Who does the housework in your home?

Why didn't anyone tell me that becoming a mother resulted in an immediate upskill and massive increase in my domestic abilities?

Having spent my entire life avoiding how to sew, iron and mop floors terribly well, I now find that through the eyes of a child - if I can sew on a button on a sports uniform, or darn a sock I am a total hero. Never mind my career or sporting achievements BC (before Callan). This is irrelevant when compared to my abilities to complete a selection of mundane domestic chores.

When volunteering at Occasional Care over 4 years ago I remember the shock of seeing other children eating home made club sandwiches and cake from their little lunchboxes, while my son had a vegemite sandwich, juice and an apple! Clearly this is where it all went wrong for me...

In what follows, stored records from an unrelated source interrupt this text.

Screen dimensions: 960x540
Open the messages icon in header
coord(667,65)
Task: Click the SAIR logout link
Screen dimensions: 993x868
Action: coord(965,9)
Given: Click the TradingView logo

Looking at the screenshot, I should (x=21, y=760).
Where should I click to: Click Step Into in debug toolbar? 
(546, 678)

Apart from a brief fling with trying to be a perfect mother soon after becoming a parent, I have spent years purchasing clothes which don't need ironing, worked - in order to pay for a cleaner to come for 3 hours each week and maintain a current account with the local drycleaners - where they also run an inexpensive repair service. My culinary skills include anything which smells like spaghetti bolognaise in a massive pot (read 8 meals in the freezer), BBQ chicken with a home made salad and grilled anything with fresh veg. Show me a long complicated recipe for breakfast, lunch or dinner and my eyes glaze over.

While I admire my friends who have gone domestic - revelling in recipes and cleaning products, producing gourmet-to-go lunchboxes, freshly ironed sheets and underwear and churning out totally brilliant outfits for their kids to wear at end-of-year concerts, - I am also personally in favour of the Steve Biddulph method of teaching your kids to - do it themselves!

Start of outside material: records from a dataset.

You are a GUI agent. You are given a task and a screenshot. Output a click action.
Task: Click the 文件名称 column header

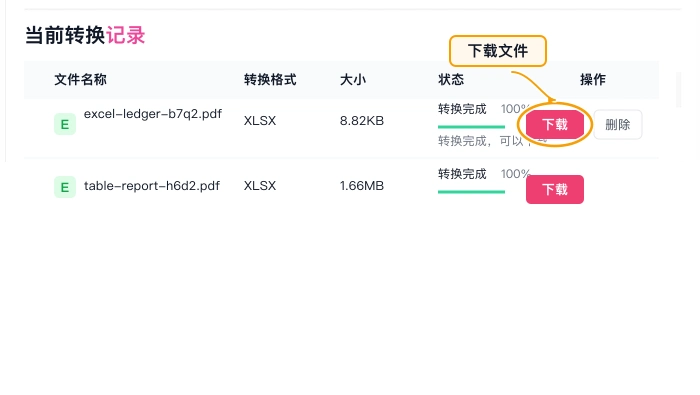pyautogui.click(x=80, y=80)
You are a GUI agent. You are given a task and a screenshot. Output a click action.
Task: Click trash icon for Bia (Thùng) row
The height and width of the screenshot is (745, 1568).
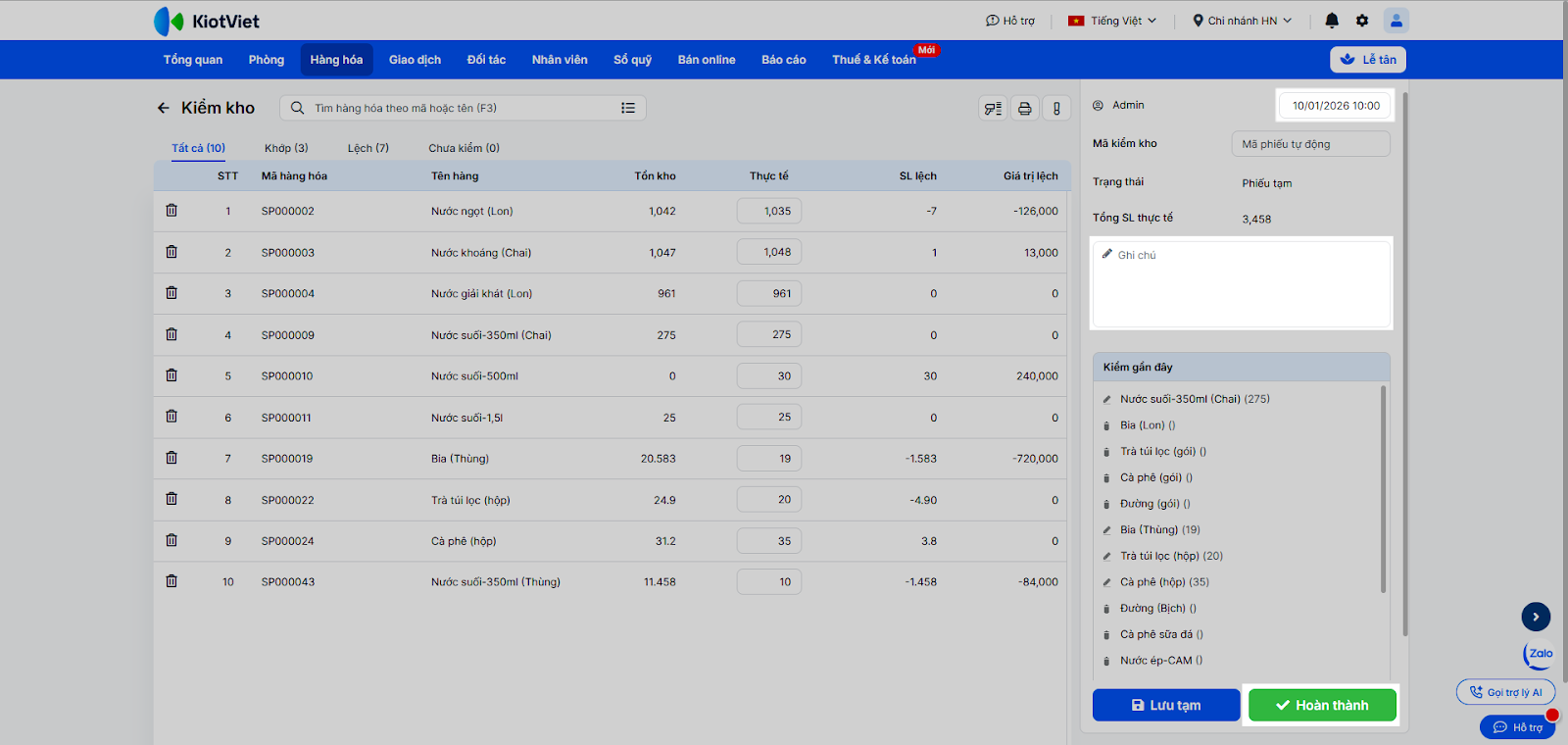click(x=172, y=458)
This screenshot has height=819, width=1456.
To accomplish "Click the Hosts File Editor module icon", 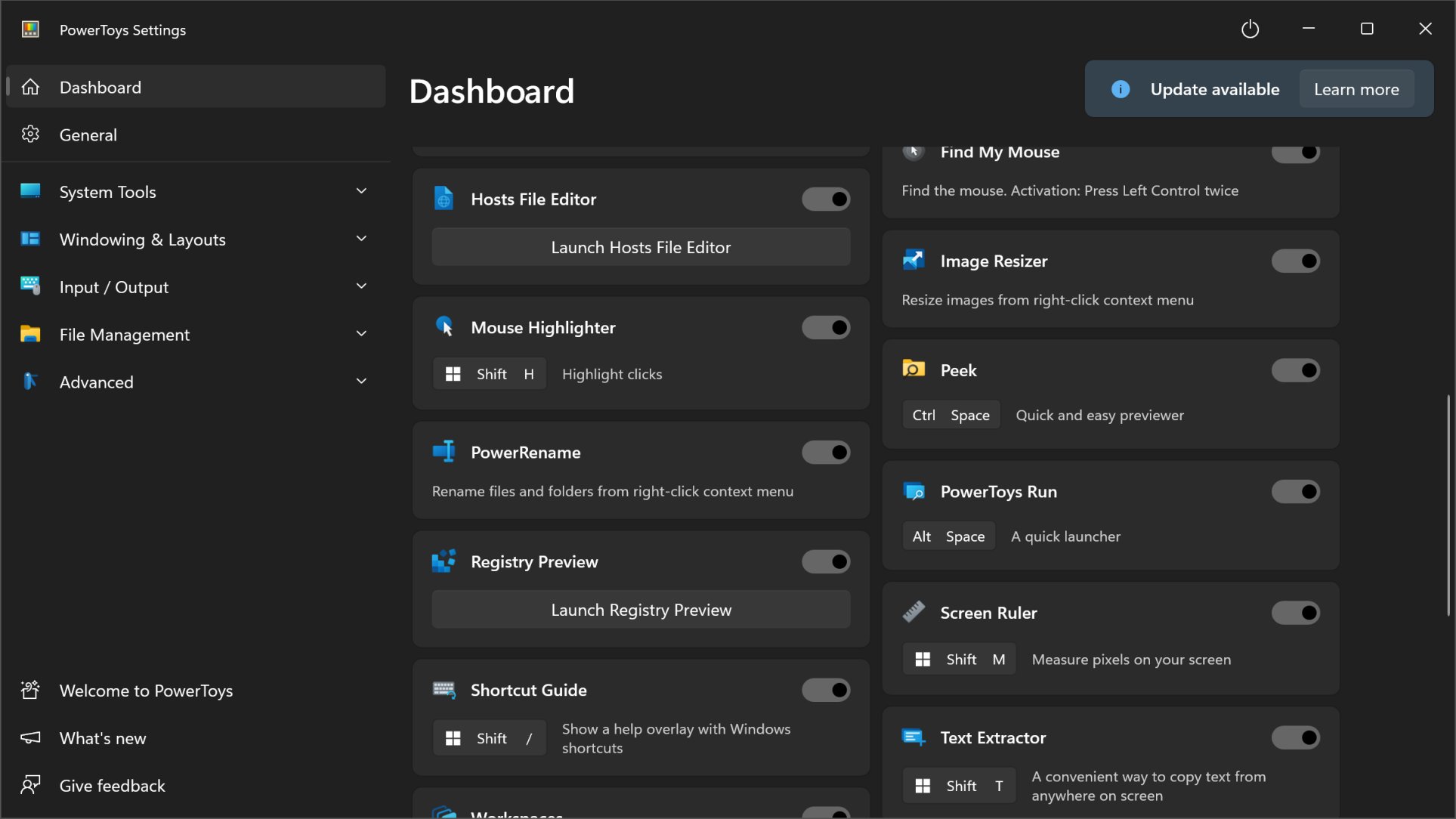I will pos(444,199).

In his book The Secret of Happy Children (Harper Collins), Steve a well known family psychologist and author, suggests starting kids as young as 2 years with a small daily task, such as putting the cutlery out for dinner. Older children can set the table, take dishes to the sink, help put clean dishes away or help with the recycling.

"Tasks should be easy, involving self-care, and some which contribute to the overall family welfare.," says Steve

Giving our kids chores reduces the load on job-juggling parents like me, but it also begins to teach them how to take on small pieces of responsibility and to take pride in finishing a job, which contributes to the wellbeing of the entire family.

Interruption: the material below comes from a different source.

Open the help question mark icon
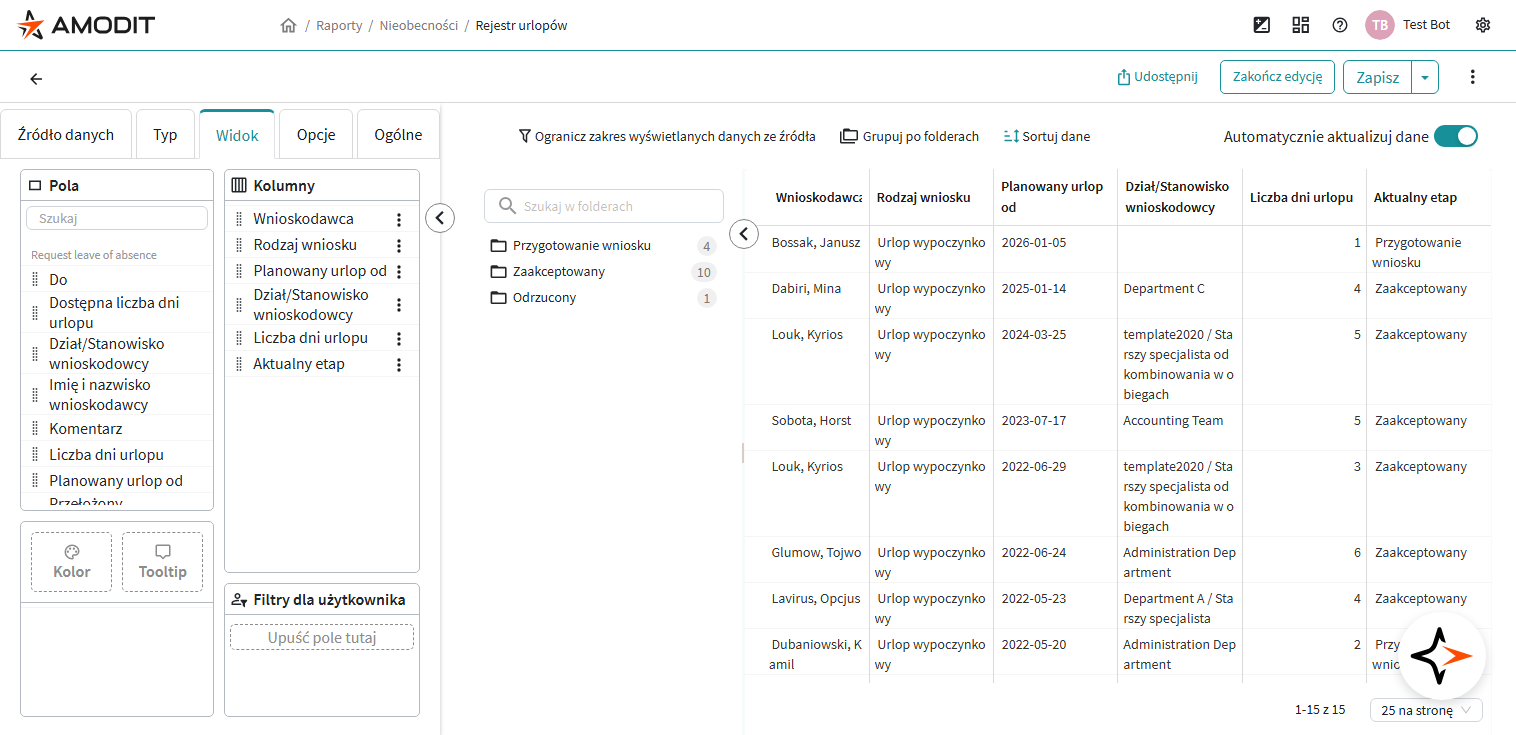This screenshot has width=1516, height=735. coord(1340,25)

According to Steve "Much is made these days of self-esteem and the importance of praising kids and their efforts. It's more important to remember that real self-esteem comes from contributing. Without knowing their place, and having a contribution, kids may get a kind of 'Young Talent' self-image - a ballooned idea of themselves which the big world away from a doting Mum and Dad will be sure to deflate."

While I have never had a love-affair with all things domestic, I also don’t believe that it should be just Mum or Dad who do everything - to allow their kids to live in a "childhood-style waiting room" before real life begins.

I hope my son will be a good friend and great husband in decades hence, because I have begun to give him tasks to complete which contribute to his wellbeing, lighten my load and teach him that it isn't just Mums (and some Dads) who do all the dirty work!